**Prompt**
The entries below should be transcribed exactly, every one of them.

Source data

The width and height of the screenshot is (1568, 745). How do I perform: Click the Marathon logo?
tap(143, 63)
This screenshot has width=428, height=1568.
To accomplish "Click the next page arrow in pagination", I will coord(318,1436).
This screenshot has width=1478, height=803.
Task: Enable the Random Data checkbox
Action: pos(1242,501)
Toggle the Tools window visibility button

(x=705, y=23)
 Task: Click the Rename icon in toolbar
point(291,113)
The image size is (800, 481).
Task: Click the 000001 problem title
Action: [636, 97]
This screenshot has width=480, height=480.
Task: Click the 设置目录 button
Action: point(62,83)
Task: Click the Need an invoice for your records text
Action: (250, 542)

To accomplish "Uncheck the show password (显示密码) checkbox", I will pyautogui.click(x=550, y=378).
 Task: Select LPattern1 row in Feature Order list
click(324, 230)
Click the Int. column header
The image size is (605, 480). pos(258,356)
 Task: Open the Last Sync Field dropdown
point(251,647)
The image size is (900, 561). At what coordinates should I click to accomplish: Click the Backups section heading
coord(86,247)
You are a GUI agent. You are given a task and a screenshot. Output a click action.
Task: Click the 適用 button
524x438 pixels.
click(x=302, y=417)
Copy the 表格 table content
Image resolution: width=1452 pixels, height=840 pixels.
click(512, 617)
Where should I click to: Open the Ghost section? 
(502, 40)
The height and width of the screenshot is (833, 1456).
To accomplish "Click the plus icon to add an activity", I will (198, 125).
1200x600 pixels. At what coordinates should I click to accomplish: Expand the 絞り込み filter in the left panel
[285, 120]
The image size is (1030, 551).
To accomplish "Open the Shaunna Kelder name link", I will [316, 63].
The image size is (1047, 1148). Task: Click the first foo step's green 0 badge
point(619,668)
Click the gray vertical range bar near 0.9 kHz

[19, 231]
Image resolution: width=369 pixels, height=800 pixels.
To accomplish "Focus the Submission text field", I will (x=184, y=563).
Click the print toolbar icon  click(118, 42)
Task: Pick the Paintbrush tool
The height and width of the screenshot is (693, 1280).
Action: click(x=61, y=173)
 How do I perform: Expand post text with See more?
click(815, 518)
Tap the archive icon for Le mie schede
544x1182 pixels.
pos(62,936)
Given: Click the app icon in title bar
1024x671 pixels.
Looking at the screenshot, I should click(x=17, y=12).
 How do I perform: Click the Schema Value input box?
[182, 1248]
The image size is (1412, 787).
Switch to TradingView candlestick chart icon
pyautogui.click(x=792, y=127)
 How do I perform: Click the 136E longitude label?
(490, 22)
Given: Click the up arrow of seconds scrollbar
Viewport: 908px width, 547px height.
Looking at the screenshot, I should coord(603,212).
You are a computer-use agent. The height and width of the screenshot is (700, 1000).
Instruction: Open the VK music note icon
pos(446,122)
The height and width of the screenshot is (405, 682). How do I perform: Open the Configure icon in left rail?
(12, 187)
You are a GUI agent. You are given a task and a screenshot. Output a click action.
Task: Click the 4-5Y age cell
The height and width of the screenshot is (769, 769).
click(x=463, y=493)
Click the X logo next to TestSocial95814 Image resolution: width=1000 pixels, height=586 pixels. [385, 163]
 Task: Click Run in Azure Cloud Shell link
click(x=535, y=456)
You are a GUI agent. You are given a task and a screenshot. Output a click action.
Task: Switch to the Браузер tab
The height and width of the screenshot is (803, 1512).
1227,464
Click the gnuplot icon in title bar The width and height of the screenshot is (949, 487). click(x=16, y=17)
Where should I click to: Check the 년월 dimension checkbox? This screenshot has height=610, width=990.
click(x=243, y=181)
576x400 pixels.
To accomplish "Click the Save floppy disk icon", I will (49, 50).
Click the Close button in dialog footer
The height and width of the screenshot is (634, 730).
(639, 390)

**Task response**
The width and height of the screenshot is (1568, 745). How do I perform: Click the Marathon logo?
tap(143, 63)
This screenshot has width=428, height=1568.
To accomplish "Click the next page arrow in pagination", I will coord(318,1436).
This screenshot has width=1478, height=803.
Task: Enable the Random Data checkbox
Action: pos(1242,501)
Toggle the Tools window visibility button

(x=705, y=23)
 Task: Click the Rename icon in toolbar
point(291,113)
The image size is (800, 481).
Task: Click the 000001 problem title
Action: [636, 97]
This screenshot has width=480, height=480.
Task: Click the 设置目录 button
Action: point(62,83)
Task: Click the Need an invoice for your records text
Action: (250, 542)

To accomplish "Uncheck the show password (显示密码) checkbox", I will pyautogui.click(x=550, y=378).
 Task: Select LPattern1 row in Feature Order list
click(324, 230)
Click the Int. column header
The image size is (605, 480). pos(258,356)
 Task: Open the Last Sync Field dropdown
point(251,647)
The image size is (900, 561). At what coordinates should I click to accomplish: Click the Backups section heading
coord(86,247)
You are a GUI agent. You are given a task and a screenshot. Output a click action.
Task: Click the 適用 button
524x438 pixels.
click(x=302, y=417)
Copy the 表格 table content
Image resolution: width=1452 pixels, height=840 pixels.
click(512, 617)
Where should I click to: Open the Ghost section? 
(502, 40)
The height and width of the screenshot is (833, 1456).
To accomplish "Click the plus icon to add an activity", I will (198, 125).
1200x600 pixels. At what coordinates should I click to accomplish: Expand the 絞り込み filter in the left panel
[285, 120]
The image size is (1030, 551).
To accomplish "Open the Shaunna Kelder name link", I will [316, 63].
The image size is (1047, 1148). Task: Click the first foo step's green 0 badge
point(619,668)
Click the gray vertical range bar near 0.9 kHz

[19, 231]
Image resolution: width=369 pixels, height=800 pixels.
To accomplish "Focus the Submission text field", I will (x=184, y=563).
Click the print toolbar icon  click(118, 42)
Task: Pick the Paintbrush tool
The height and width of the screenshot is (693, 1280).
Action: click(x=61, y=173)
 How do I perform: Expand post text with See more?
click(815, 518)
Tap the archive icon for Le mie schede
544x1182 pixels.
pos(62,936)
Given: Click the app icon in title bar
1024x671 pixels.
Looking at the screenshot, I should click(x=17, y=12).
 How do I perform: Click the Schema Value input box?
[182, 1248]
The image size is (1412, 787).
Switch to TradingView candlestick chart icon
pyautogui.click(x=792, y=127)
 How do I perform: Click the 136E longitude label?
(490, 22)
Given: Click the up arrow of seconds scrollbar
Viewport: 908px width, 547px height.
Looking at the screenshot, I should coord(603,212).
You are a computer-use agent. The height and width of the screenshot is (700, 1000).
Instruction: Open the VK music note icon
pos(446,122)
The height and width of the screenshot is (405, 682). How do I perform: Open the Configure icon in left rail?
(12, 187)
You are a GUI agent. You are given a task and a screenshot. Output a click action.
Task: Click the 4-5Y age cell
The height and width of the screenshot is (769, 769).
click(x=463, y=493)
Click the X logo next to TestSocial95814 Image resolution: width=1000 pixels, height=586 pixels. [385, 163]
 Task: Click Run in Azure Cloud Shell link
click(x=535, y=456)
You are a GUI agent. You are given a task and a screenshot. Output a click action.
Task: Switch to the Браузер tab
The height and width of the screenshot is (803, 1512).
1227,464
Click the gnuplot icon in title bar The width and height of the screenshot is (949, 487). click(x=16, y=17)
Where should I click to: Check the 년월 dimension checkbox? This screenshot has height=610, width=990.
click(x=243, y=181)
576x400 pixels.
To accomplish "Click the Save floppy disk icon", I will (49, 50).
Click the Close button in dialog footer
The height and width of the screenshot is (634, 730).
(639, 390)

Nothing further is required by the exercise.